Published Post author

I have left the Aestii description in Wulfstan out of the posts thus far but think it worth including it now.  To give a prior mention of the Aestii, I also include the small piece from Tacitus’ Germania as well as from Cassiodorus, Jordanes and, for completeness, Einhard and Widsith. An interesting aspect of this seems to be that it is “Witland” that belongs to the Aestii and also that the Aestii are apparently quite skilled cremationists – much as the Slavs were, suggesting that this method of burial was not limited to Slavs in that part of Europe. Also the Aestii, like the Redarii appear to have worshipped boars.

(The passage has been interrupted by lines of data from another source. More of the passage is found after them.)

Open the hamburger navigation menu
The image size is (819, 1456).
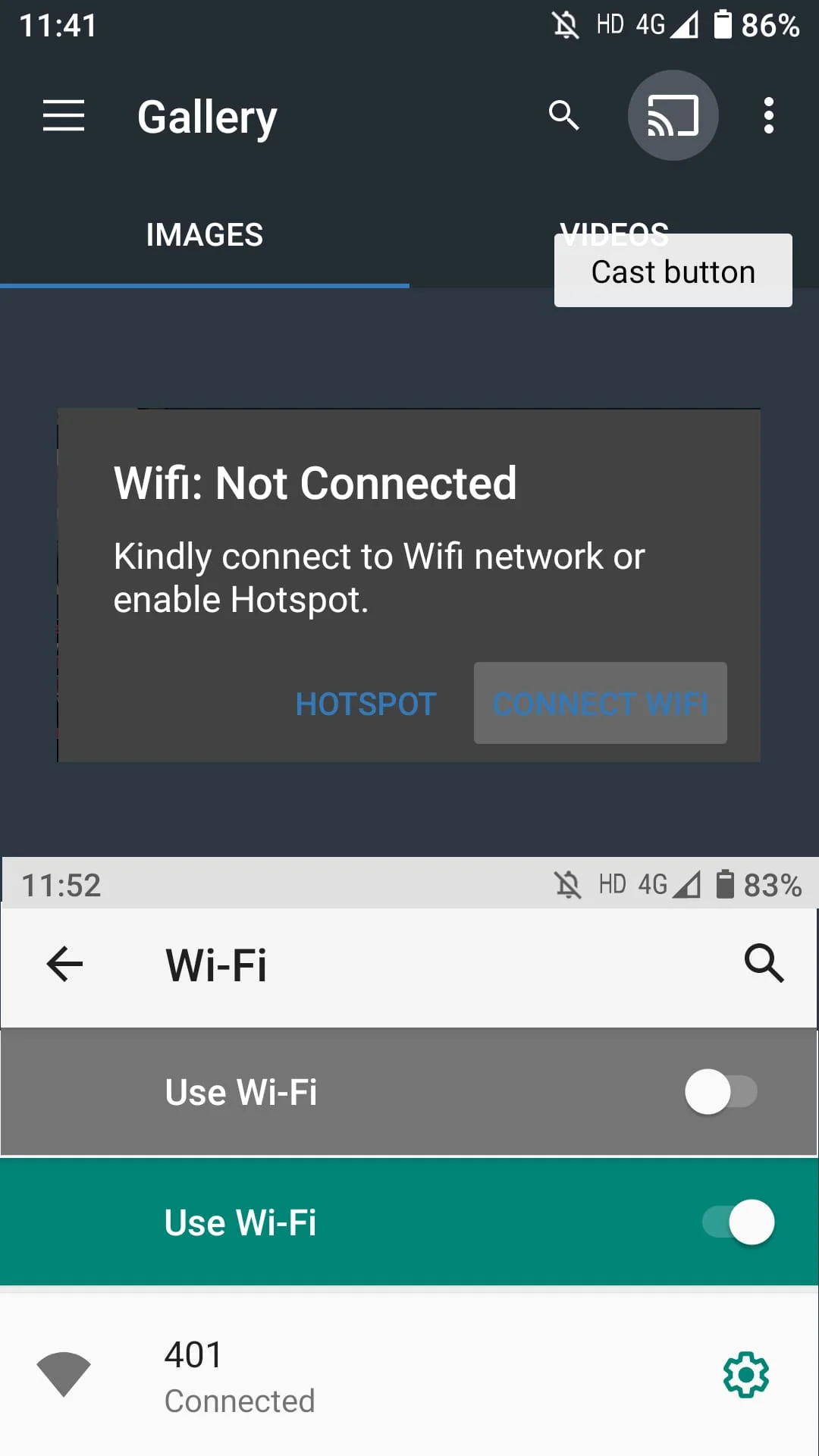coord(64,116)
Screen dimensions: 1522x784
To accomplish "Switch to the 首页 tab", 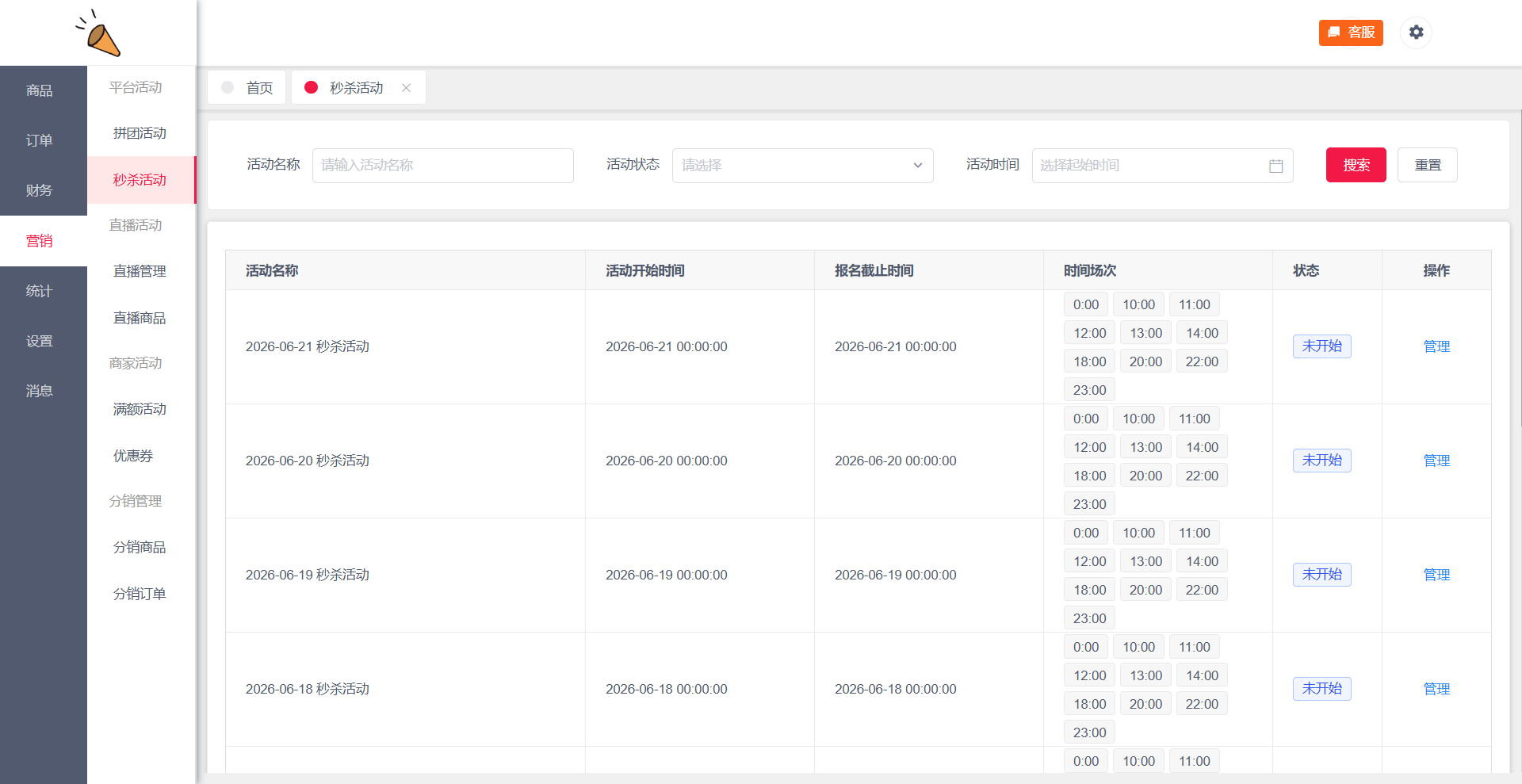I will click(247, 88).
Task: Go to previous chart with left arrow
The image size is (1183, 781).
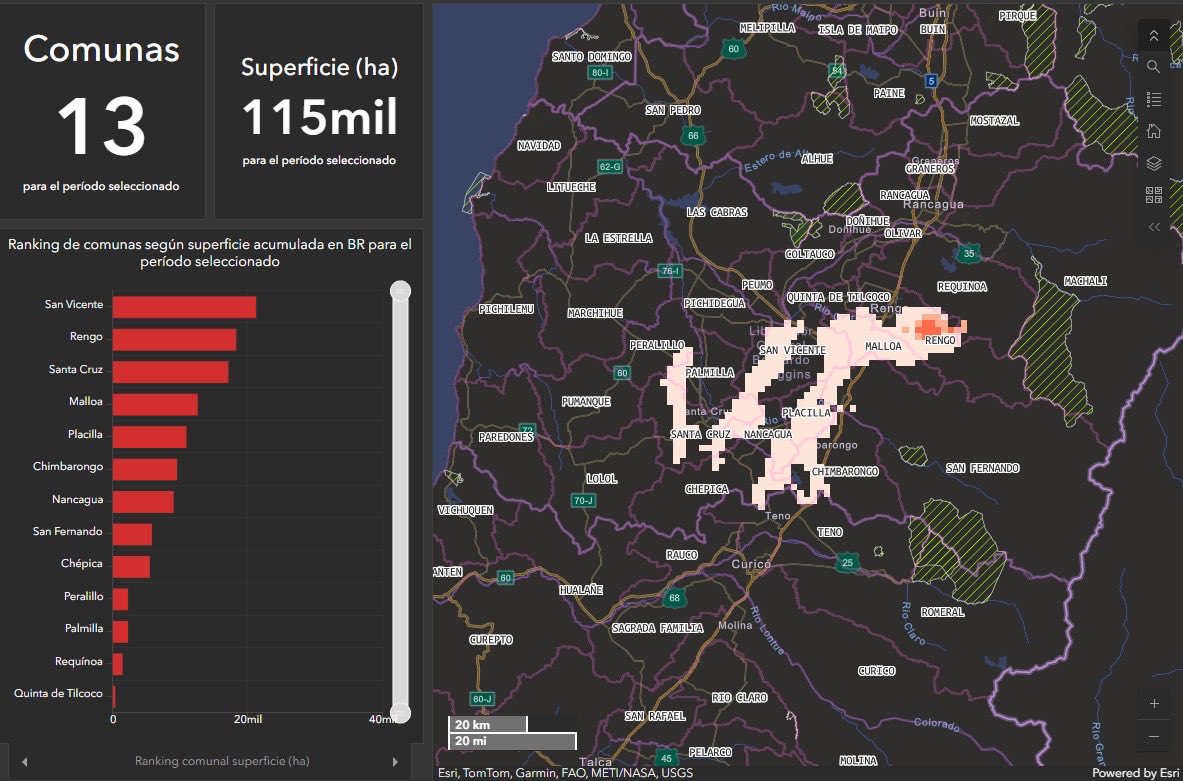Action: click(24, 762)
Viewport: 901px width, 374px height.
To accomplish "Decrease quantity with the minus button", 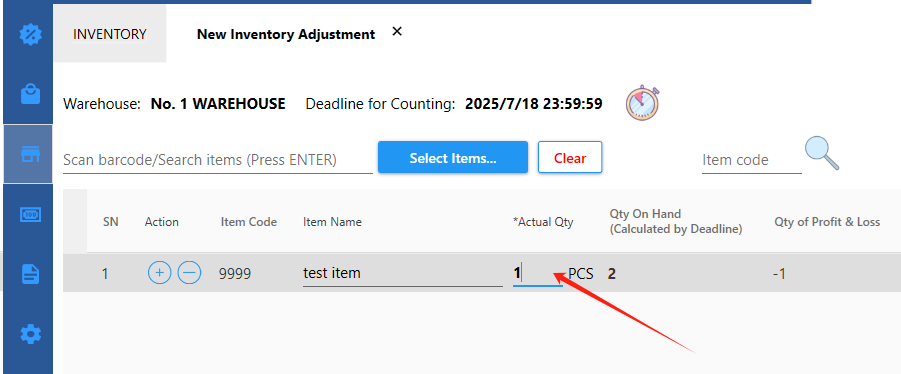I will pyautogui.click(x=189, y=272).
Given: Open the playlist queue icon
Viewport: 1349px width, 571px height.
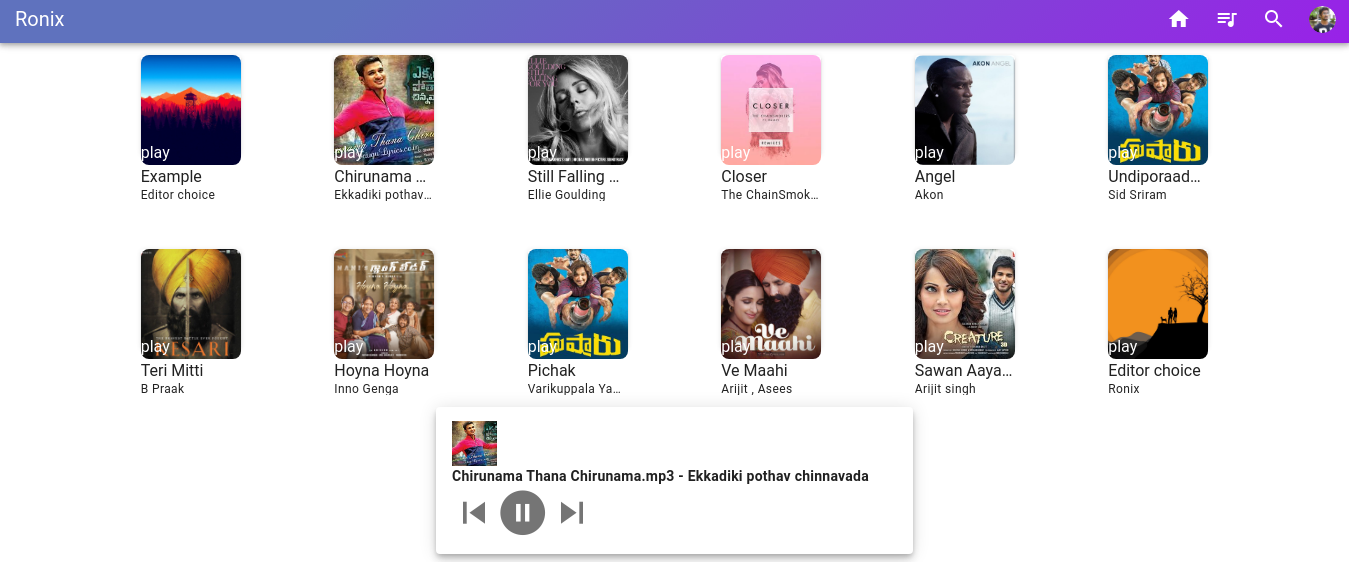Looking at the screenshot, I should pos(1226,20).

The location of Aestii on this ultra precise turn of the millennium map

Note too that neither Pliny nor Ptolemy nor Strabo mention the Aestii.  This is not surprising as to Pliny and Strabo. As to Ptolemy, I suspect that the same people might be hiding under other names.

Tacitus Germania
Chapter 45

Beyond the Suiones is another sea, sluggish and almost  motionless, which, we may certainly infer, girdles and surrounds the world, from the fact that the last radiance of the setting sun lingers on till sunrise, with a brightness sufficient to dim the light of the stars. Even the very sound of his rising, as popular belief adds, may be heard, and the forms of gods and the glory round his head may be seen. Only thus far (and here rumour seems truth) does the world extend.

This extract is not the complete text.